«Sigan ustedes mi ejemplo, como yo sigo el ejemplo de Cristo» (1 Cor. 11:1).
Un día, un pastor se acercó a un joven de su iglesia y le dijo:
-¿Ves a esa familia que se sienta en el primer banco? ¿Quieres saber cómo se convirtieron?
-Sí, me encantaría -respondió el joven.
-Se convirtieron por una simple sonrisa -respondió el pastor.
-¿Qué? ¿Pero eso es imposible? Por favor, cuénteme cómo sucedió -quiso saber el muchacho.
-Un día iba yo caminando por la calle, cuando vi que tras una ventana se asomaba un niño de unos diez años. Me sonrió y yo le sonreí, y lo saludé a la distancia.
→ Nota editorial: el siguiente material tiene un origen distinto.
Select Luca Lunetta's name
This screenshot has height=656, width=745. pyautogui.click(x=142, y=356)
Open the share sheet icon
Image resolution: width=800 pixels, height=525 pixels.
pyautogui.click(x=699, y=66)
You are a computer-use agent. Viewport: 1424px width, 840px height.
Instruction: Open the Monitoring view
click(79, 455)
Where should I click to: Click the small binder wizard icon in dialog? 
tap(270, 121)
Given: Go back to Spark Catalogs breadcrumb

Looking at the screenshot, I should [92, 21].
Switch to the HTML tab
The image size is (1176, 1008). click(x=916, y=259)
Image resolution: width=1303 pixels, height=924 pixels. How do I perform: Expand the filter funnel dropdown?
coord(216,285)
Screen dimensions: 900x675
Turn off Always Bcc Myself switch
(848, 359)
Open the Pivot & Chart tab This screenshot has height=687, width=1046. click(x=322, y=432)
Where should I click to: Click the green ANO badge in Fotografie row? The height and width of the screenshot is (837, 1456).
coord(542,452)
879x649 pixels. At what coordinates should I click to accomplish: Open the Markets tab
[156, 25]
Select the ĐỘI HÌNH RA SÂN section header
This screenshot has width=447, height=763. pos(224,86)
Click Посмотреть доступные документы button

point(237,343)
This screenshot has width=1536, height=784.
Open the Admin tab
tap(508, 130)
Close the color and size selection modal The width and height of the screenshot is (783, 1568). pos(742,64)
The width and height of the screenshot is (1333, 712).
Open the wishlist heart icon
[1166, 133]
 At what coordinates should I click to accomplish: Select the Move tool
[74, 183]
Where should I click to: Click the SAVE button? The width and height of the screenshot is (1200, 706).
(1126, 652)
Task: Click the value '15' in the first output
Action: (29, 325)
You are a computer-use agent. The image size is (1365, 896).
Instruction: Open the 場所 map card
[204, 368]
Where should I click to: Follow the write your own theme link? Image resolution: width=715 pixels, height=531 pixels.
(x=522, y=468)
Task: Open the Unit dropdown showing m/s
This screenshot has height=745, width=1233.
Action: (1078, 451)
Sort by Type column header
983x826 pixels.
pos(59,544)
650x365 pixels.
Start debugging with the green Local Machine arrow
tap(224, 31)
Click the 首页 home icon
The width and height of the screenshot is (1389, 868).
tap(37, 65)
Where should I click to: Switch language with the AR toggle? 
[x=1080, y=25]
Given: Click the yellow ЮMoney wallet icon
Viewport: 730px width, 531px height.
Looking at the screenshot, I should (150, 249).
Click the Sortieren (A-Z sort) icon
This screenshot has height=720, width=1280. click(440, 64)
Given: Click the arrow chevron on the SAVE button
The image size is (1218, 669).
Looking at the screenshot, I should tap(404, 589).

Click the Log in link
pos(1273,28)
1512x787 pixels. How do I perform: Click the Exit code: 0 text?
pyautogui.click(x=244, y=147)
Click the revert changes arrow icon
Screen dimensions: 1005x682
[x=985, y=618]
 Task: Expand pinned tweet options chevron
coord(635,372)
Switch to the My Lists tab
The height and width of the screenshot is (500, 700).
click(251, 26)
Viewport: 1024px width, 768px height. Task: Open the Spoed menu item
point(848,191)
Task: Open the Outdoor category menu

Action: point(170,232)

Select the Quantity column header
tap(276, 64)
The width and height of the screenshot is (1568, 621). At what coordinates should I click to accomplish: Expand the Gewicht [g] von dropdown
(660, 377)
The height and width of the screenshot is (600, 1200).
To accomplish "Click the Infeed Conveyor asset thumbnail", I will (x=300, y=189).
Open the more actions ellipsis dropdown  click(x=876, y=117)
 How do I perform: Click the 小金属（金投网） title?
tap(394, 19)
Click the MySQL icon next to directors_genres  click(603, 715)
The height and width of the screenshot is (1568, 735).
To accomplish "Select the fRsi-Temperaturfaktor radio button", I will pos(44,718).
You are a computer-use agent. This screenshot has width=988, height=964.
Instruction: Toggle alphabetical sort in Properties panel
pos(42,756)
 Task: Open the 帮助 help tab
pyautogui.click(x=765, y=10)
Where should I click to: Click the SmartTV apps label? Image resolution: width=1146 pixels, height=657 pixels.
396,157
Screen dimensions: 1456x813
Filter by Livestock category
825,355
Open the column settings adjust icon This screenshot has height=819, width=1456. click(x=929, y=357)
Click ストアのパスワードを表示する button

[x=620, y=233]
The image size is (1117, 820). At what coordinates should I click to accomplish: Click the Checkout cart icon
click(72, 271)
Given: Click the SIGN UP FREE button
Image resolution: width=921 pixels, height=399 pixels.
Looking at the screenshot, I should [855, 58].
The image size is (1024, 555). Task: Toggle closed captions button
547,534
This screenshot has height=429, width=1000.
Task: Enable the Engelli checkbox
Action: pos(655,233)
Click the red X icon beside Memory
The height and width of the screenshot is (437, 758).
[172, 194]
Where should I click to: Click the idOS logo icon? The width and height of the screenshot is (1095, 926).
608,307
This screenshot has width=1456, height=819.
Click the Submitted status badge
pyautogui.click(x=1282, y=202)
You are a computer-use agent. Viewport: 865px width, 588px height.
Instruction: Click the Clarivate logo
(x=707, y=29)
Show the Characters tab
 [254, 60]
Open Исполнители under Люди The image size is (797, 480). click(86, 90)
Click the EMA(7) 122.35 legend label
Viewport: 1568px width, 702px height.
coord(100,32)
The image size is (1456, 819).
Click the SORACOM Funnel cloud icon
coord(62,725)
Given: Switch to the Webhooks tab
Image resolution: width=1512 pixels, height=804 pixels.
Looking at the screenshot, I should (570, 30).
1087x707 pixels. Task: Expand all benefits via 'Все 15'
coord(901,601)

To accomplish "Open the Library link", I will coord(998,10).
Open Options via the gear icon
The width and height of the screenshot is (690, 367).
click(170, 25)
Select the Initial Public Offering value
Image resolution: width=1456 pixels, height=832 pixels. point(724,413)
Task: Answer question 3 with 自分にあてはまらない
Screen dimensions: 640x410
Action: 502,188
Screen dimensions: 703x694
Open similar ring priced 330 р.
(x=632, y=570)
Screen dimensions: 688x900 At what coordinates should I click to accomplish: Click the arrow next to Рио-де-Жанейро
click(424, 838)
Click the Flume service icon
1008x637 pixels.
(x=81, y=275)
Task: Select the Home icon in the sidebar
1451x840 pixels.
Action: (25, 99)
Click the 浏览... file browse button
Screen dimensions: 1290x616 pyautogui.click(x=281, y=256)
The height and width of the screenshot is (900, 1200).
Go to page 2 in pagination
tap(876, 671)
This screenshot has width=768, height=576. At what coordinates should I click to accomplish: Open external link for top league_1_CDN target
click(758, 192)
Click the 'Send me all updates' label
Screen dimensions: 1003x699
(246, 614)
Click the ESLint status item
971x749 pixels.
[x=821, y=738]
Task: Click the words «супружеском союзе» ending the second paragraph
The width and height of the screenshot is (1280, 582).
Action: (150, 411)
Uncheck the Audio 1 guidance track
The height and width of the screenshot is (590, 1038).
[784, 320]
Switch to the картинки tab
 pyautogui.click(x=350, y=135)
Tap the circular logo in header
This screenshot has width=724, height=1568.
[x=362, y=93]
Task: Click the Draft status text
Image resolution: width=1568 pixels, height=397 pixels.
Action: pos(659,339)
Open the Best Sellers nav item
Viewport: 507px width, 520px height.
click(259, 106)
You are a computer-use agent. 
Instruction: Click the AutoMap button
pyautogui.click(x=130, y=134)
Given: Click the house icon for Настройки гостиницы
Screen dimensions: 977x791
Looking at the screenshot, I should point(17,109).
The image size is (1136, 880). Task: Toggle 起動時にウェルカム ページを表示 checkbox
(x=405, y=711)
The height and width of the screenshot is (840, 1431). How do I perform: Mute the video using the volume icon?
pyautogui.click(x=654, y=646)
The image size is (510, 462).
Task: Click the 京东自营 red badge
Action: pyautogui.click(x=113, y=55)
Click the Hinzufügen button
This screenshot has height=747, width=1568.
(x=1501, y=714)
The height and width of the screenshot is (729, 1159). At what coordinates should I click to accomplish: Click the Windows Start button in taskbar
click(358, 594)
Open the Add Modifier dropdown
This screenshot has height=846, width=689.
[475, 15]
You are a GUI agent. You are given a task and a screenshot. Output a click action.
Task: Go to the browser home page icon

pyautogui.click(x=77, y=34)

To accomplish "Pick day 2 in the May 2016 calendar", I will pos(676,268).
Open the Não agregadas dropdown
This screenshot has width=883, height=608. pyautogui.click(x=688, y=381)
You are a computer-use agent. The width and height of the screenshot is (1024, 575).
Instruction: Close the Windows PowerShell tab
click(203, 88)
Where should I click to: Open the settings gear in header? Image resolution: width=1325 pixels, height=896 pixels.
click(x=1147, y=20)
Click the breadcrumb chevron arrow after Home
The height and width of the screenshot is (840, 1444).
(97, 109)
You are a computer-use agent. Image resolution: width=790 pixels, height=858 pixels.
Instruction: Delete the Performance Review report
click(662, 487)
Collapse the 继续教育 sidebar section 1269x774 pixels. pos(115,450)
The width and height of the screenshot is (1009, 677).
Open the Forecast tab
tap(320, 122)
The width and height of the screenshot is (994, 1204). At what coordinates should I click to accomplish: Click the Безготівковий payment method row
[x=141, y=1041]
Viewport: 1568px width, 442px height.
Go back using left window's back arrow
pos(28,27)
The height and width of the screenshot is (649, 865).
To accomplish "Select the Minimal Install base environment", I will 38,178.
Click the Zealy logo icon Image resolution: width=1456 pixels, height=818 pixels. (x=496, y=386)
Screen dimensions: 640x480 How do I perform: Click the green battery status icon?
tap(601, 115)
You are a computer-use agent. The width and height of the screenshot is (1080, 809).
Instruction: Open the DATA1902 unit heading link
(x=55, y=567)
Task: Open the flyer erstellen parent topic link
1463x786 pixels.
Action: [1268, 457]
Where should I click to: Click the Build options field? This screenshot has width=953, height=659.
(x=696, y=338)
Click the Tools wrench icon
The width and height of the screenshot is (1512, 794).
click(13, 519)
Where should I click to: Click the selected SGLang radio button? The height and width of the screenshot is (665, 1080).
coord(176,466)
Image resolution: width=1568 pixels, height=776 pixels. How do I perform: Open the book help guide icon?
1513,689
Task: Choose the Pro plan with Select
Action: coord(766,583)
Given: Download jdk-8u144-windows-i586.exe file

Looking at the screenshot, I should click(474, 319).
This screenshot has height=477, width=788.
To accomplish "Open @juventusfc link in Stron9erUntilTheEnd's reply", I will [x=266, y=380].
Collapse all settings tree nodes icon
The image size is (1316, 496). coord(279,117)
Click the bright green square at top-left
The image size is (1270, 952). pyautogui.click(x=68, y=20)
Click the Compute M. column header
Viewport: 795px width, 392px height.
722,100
Al día siguiente, volví a pasar por allí, y esta vez el niño de la ventana estaba acompañado de otro niño. En cuanto los vi, les sonreí con entusiasmo y los saludé a la distancia. Ellos me devolvieron el saludo. Al otro día, había una persona más con ellos, y de nuevo les sonreí, los saludé y seguí mi camino. Pero al otro día, detrás de la ventana estaba la familia a pleno, incluida la mamá. Cuando vi a la mamá, le dediqué una sonrisa especial, un saludo especial, y me detuve a mirarla un poco más de tiempo.
Luego, seguí mi camino.
-¿Y qué más pasó? -escuchaba el joven con impaciencia.
-Al día siguiente, yo me dirigía a la iglesia y los niños me siguieron. Me escucharon predicar, y pensaron que yo era el mejor predicador del mundo. Aunque, ¿te digo la verdad? El sermón que más les gustó fue un sermón sin palabras. Fue mi sonrisa la que los conquistó. Ahora asisten a la iglesia los tres hijos, el papá y la mamá.
¿Te das cuenta? A veces, el mejor sermón que podemos predicar acerca de Jesús es simplemente ser amables. Un gesto de generosidad, una sonrisa, una palmadita en el hombro, pedir a un niño que está solo que juegue contigo, ofrecer tu bebida a alguien que no tiene qué beber… son miles las pequeñas cosas que podemos hacer que mostrarán a la gente cómo es Jesús. Para ser un gran predicador, solo tienes que mostrar pequeños gestos que indiquen que Jesús vive en tu corazón.